Hungary began dismantling the Iron Curtain in May, 1989. Nearly three months later, hundreds of East Germans who had crossed into Hungary continued on to Austria when Hungarian authorities opened the western border on August 19. For the first time, citizens of a Communist Eastern European country had escaped to the West without fear of being shot or risking their lives in mine fields that dotted the frontier.

Former border guard Gyula Szemerics welcomes the freedoms won by Hungary, but says life after Communism has been filled with economic hardship.

Szemerics says that now, as hardships come one after another, he feels - as a father - that things are getting worse and that the results Hungarians expected did not happen.

Freedom has its price

Zoltan Rezsnyak was 52 when the Iron Curtain collapsed. He worked as a machine fitter in a large textile mill in Budapest. Rezsnyak, a committed Communist, says he misses the security of those days. He says Hungary's new freedoms have come at the expense of the homeless and unemployed.

Rezsnyak says Hungary today no longer subscribes to the idea of an eight-hour workday, followed by eight hours of play and eight hours of rest. He says people are working instead for 12, 14 and 16 hours, if they are working at all. There are 600,000 unemployed in Hungary.

At the industrial complex where Rezsnyak worked, railroad tracks leading to the gate are overgrown with weeds. His former mill is showing signs of decay. Much of the complex has been privatized. Among those who bought a building there is 47-year-old entrepreneur Zsolt Cserhalmi. He is the owner of Plastiprint, a small business that produces signs and logos on T-shirts, cups, pens, and even beauty salon aprons.

Cserhalmi says that, from a broader perspective, perhaps it is a pity such a big factory went bankrupt, but - from his point of view - it was good, because he was able to buy a building for a good price to run his business.

Cserhalmi notes that his shop would have been impossible under Communism, which strictly prohibited private ownership of copying machines and printing presses.

Cserhalmi notes everything he does is related to duplication, an activity that became free with a change in the system. He says that enabled access to materials and the whole printing industry became liberated.

Benefits of collapse

With the collapse of Communism, freedom exploded in Hungary. Hungarians can now vote in multiparty elections, travel abroad at any time and own property.

Former border guard Gyula Szemerics says the free market system has not solved the country's social problems. Nonetheless, he welcomed the Communist collapse.

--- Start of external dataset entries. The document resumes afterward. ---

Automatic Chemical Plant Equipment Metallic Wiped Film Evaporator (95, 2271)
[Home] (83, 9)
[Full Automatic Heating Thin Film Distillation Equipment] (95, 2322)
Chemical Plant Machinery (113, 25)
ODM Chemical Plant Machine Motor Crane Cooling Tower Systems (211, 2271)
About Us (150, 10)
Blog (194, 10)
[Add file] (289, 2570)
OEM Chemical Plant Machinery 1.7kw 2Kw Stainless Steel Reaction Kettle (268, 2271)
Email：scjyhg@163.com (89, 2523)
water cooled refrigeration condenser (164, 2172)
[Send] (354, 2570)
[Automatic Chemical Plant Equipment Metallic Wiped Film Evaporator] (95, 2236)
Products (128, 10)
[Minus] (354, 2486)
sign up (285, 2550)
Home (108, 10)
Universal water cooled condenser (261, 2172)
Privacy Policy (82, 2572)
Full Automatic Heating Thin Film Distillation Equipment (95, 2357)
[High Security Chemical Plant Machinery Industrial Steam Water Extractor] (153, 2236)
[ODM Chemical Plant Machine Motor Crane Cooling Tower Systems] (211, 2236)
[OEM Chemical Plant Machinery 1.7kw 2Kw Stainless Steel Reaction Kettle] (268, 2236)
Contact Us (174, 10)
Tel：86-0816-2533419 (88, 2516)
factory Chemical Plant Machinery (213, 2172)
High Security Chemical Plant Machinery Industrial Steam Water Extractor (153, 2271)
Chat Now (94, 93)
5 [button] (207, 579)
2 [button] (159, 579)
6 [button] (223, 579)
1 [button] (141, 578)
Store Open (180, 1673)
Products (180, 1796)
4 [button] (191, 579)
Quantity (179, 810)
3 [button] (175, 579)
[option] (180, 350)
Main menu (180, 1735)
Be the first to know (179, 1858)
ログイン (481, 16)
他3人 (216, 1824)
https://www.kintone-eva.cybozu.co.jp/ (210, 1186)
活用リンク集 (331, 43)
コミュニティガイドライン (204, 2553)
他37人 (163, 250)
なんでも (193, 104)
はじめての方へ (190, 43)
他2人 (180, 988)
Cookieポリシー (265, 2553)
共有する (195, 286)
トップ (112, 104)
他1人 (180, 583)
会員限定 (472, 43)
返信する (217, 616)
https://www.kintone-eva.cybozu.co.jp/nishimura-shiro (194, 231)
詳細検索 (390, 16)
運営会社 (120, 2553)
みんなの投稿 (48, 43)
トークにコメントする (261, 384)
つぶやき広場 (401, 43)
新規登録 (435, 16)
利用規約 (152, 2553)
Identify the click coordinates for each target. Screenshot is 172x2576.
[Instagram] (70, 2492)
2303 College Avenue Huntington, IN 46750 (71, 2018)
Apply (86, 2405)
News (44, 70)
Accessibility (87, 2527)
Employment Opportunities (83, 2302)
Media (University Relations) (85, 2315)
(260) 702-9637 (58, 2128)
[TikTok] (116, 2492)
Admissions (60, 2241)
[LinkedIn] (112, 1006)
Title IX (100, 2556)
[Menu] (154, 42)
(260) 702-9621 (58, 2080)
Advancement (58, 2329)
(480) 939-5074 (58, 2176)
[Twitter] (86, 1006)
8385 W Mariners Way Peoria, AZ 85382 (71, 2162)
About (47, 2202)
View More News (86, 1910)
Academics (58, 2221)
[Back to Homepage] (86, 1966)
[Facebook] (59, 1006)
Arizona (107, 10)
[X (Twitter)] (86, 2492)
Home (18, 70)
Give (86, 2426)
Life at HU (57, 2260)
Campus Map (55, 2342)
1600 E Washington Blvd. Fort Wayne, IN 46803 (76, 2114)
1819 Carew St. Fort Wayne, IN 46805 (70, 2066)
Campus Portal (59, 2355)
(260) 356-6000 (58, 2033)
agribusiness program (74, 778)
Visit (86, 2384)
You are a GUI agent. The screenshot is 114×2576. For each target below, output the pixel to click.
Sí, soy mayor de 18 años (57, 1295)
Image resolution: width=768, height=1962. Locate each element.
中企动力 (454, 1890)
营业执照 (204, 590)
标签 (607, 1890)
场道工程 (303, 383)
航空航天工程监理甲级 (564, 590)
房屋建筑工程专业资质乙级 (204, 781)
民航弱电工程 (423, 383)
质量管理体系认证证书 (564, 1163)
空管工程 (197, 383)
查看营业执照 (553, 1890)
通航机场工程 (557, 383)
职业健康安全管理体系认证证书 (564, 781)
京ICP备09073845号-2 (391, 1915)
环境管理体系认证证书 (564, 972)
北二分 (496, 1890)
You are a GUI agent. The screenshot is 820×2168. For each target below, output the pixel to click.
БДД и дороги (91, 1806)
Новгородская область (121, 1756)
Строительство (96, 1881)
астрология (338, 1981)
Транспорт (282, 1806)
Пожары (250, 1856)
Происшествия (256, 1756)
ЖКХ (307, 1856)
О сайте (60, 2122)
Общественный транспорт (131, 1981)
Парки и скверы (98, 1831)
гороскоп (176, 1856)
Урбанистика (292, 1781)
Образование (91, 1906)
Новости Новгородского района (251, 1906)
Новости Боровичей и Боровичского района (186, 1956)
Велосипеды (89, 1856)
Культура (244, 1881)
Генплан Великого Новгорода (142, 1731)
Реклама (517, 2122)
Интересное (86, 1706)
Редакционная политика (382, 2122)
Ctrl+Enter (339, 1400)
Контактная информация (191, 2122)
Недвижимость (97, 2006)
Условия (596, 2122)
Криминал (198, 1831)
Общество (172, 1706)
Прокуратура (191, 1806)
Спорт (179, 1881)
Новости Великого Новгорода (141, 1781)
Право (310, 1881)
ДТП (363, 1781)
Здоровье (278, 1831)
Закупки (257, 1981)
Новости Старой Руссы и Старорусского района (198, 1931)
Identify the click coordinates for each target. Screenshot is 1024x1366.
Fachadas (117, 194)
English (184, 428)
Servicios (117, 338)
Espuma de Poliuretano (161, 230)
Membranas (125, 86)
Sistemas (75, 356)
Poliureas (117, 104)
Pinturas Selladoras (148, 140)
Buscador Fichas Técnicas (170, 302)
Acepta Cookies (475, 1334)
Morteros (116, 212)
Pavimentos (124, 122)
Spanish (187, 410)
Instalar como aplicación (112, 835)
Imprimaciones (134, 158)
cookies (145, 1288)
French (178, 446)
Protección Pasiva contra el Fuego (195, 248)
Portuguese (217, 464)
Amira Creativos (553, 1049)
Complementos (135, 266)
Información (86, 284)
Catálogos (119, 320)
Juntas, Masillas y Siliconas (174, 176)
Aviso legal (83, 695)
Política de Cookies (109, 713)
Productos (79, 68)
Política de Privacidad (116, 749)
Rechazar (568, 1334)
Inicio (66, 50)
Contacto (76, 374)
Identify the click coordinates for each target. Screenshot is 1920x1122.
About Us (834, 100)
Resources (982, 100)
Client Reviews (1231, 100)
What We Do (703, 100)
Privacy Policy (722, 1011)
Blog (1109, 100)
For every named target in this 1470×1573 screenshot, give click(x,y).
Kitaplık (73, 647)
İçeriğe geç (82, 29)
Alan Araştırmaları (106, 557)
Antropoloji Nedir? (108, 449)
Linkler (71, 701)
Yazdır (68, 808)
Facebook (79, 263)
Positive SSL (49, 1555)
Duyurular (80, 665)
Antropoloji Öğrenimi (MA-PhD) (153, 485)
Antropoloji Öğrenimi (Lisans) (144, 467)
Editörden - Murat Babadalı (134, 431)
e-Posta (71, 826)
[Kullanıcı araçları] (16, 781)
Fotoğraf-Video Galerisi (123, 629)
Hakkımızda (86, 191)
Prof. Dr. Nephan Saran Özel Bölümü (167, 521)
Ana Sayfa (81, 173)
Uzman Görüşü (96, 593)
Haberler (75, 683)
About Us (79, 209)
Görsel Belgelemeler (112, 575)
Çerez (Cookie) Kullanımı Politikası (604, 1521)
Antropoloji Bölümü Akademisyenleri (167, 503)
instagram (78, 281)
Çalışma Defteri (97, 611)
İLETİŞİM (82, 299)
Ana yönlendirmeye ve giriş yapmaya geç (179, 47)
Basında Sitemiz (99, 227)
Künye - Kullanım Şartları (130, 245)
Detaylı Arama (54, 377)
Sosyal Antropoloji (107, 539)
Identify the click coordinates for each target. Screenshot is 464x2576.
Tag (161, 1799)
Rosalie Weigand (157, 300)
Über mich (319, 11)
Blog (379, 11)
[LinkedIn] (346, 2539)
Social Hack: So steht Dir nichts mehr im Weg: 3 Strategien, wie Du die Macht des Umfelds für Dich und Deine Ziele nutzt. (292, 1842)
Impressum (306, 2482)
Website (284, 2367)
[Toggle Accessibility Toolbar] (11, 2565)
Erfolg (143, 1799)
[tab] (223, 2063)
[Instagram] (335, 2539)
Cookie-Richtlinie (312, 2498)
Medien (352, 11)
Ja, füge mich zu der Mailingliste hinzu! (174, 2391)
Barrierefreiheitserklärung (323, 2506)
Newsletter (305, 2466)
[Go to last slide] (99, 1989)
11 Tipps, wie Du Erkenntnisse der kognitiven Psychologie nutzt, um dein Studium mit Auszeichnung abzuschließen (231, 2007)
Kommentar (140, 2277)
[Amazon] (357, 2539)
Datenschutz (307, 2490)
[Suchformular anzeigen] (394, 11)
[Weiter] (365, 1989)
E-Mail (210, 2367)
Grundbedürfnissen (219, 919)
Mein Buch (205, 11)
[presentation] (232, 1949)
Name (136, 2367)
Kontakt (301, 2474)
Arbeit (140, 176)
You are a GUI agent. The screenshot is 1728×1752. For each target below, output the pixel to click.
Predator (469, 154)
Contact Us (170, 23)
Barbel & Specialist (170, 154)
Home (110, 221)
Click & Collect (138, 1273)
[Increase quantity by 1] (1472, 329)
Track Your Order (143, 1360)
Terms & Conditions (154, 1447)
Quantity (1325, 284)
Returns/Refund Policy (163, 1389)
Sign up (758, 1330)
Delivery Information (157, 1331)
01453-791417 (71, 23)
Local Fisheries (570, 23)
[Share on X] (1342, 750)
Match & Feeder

Szemerics says Hungarians thought the change of government would turn their country into a land of milk and honey, but there is no milk and honey now. He is quick to add that, in comparison with what it was once like, at least Hungarians are now free.

Most Hungarians agree. But a recent survey shows a majority of them believe they have lost more than they have gained since the Iron Curtain lifted, which means the dreams and aspirations of many Hungarians remain unfulfilled.